Poly (A)-binding protein cytoplasmic 1 (PABPC1) is a member of the poly (A) binding protein (PABP) family, which usually binds to the polyadenylate (poly (A) tail) of mRNA, plays an important role in the cytoplasm, and participates in various biological processes, such as the stability, translation, and degradation of mRNA (Ozturk and Uysal 2017, 2018). Recent studies have suggested that PABPC1 plays an important role in cancer initiation and development. The expression level of PABPC1 is significantly elevated in tumor tissues, including gastric, ovarian, and liver cancers (Feng et al. 2021; Tailai An et al. 2021; Meng et al. 2023; Li et al. 2023; Jie Zhu et al. 2015). Several studies have shown that PABPC1 is involved in the proliferation, apoptosis, migration, and invasion of tumor cells. For example, Wu et al. found that PABPC1 deletion inhibits the proliferation and migration of human colorectal cancer cells by blocking the AKT pathway (Wu et al. 2019). These studies suggest that PABPC1 is a potential target for cancer therapy.

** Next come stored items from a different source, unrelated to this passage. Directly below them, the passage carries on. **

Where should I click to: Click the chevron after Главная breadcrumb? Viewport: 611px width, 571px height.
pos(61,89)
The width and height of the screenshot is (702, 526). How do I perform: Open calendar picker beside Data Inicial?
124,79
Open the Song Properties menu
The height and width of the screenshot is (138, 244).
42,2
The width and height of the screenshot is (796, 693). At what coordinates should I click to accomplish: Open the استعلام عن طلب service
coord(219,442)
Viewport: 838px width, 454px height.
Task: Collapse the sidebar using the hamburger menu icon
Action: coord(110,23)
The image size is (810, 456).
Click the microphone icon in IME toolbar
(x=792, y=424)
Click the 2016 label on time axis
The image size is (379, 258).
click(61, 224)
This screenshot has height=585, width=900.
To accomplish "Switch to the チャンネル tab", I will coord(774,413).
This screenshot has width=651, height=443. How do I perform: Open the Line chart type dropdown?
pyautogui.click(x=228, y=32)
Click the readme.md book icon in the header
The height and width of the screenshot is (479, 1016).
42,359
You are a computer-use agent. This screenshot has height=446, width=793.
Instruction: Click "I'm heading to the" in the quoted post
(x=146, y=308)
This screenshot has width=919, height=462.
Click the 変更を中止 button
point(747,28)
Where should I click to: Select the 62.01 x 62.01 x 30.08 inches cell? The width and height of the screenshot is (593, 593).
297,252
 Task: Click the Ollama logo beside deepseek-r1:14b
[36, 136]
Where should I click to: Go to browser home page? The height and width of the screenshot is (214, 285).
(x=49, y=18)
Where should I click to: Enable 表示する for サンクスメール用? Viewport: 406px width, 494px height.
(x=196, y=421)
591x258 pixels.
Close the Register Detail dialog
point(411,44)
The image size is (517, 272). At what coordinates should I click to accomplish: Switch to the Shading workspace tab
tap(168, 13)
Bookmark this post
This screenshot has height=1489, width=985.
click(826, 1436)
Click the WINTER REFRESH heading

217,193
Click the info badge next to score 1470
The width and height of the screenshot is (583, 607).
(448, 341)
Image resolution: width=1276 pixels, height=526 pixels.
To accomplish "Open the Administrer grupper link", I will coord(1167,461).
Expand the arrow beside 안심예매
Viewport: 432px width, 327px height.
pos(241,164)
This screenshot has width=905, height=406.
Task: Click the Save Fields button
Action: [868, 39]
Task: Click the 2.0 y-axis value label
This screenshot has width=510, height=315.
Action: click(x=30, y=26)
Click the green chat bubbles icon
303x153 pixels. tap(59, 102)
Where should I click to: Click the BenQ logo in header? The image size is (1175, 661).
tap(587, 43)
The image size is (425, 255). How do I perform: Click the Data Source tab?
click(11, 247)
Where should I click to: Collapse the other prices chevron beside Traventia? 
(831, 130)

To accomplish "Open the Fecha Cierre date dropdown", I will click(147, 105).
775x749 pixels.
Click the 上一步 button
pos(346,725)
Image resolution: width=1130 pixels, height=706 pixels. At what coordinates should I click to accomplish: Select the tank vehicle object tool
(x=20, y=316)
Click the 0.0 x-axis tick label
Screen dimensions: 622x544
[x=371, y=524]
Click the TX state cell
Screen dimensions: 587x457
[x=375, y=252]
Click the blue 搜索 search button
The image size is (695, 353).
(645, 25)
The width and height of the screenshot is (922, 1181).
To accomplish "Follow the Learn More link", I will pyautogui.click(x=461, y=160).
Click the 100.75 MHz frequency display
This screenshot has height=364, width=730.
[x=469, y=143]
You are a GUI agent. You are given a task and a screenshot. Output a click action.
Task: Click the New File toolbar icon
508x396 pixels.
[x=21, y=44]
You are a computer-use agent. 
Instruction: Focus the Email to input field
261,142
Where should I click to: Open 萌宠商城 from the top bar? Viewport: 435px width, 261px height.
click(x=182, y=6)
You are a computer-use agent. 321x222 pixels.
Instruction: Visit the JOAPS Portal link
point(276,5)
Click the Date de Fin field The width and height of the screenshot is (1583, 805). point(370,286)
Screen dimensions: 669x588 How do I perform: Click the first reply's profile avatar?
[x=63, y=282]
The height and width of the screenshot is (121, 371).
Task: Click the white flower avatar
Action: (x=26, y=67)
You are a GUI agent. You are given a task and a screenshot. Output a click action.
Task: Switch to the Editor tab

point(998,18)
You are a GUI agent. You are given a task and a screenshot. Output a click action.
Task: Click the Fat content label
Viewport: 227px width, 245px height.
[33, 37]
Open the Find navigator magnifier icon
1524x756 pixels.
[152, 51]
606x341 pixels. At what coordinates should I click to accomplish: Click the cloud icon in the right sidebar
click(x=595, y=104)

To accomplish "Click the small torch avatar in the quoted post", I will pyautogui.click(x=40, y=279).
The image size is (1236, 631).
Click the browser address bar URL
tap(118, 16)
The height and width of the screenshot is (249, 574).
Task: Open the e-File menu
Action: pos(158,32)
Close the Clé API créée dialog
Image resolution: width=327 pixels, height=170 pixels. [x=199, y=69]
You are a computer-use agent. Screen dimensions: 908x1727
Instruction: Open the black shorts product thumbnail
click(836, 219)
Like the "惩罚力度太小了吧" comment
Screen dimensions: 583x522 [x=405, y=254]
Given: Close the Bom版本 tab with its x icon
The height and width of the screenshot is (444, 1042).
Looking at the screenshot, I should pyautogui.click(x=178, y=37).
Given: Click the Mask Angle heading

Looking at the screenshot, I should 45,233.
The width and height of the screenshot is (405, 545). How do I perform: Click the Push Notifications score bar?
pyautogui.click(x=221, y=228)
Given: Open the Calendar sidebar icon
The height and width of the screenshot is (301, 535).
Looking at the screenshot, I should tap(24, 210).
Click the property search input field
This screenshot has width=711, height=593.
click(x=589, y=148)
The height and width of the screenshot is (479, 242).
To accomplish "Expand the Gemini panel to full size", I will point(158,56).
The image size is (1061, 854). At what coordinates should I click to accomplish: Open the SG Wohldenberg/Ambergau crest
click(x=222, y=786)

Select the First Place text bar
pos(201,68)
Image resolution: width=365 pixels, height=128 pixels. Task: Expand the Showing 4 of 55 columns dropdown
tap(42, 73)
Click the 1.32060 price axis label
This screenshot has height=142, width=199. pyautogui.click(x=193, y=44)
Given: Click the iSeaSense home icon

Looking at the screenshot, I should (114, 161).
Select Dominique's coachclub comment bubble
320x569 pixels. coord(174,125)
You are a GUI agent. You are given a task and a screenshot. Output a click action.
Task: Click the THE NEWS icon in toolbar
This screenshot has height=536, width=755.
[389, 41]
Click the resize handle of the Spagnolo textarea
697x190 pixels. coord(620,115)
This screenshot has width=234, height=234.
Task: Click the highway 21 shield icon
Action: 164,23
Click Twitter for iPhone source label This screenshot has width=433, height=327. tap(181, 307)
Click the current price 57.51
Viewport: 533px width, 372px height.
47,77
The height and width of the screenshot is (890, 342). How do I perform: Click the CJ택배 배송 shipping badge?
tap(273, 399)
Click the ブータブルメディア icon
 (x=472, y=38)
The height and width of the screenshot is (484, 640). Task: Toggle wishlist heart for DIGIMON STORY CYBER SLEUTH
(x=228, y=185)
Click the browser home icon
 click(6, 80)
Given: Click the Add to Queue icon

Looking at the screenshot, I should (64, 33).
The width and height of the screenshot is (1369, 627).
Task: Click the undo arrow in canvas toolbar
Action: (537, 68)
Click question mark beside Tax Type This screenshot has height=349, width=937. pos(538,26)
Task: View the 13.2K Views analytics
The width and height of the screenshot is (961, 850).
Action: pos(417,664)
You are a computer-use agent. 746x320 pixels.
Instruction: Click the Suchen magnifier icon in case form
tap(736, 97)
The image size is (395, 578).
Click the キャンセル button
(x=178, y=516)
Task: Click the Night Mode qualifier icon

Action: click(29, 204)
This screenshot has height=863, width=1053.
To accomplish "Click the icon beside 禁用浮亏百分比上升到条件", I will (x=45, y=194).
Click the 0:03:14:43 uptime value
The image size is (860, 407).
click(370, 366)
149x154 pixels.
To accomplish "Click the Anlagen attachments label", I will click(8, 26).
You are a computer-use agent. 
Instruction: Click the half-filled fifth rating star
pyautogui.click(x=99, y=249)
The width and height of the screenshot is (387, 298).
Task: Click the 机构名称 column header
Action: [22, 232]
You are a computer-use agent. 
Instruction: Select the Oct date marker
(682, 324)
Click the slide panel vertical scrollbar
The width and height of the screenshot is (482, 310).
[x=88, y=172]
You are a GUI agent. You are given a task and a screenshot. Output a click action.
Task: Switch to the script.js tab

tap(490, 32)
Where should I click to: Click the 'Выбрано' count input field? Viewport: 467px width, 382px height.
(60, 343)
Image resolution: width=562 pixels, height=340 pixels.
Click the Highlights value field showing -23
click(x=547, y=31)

Recent studies have shown that the expression level of PABPC1 is significantly higher in pancreatic cancer tissues than that in normal pancreatic tissues, making it a potential independent prognostic risk factor (Wen et al. 2020; Guven 2022). Some studies have shown that PABPC1 promotes adenocarcinoma pancreatic cell proliferation and metastasis by regulating COL12A1 (Yao et al. 2023). These results suggest that PABPC1 is involved in the development of pancreatic cancer. However, several questions remain unanswered regarding the specific roles and molecular mechanisms of action of PABPC1 in pancreatic cancer.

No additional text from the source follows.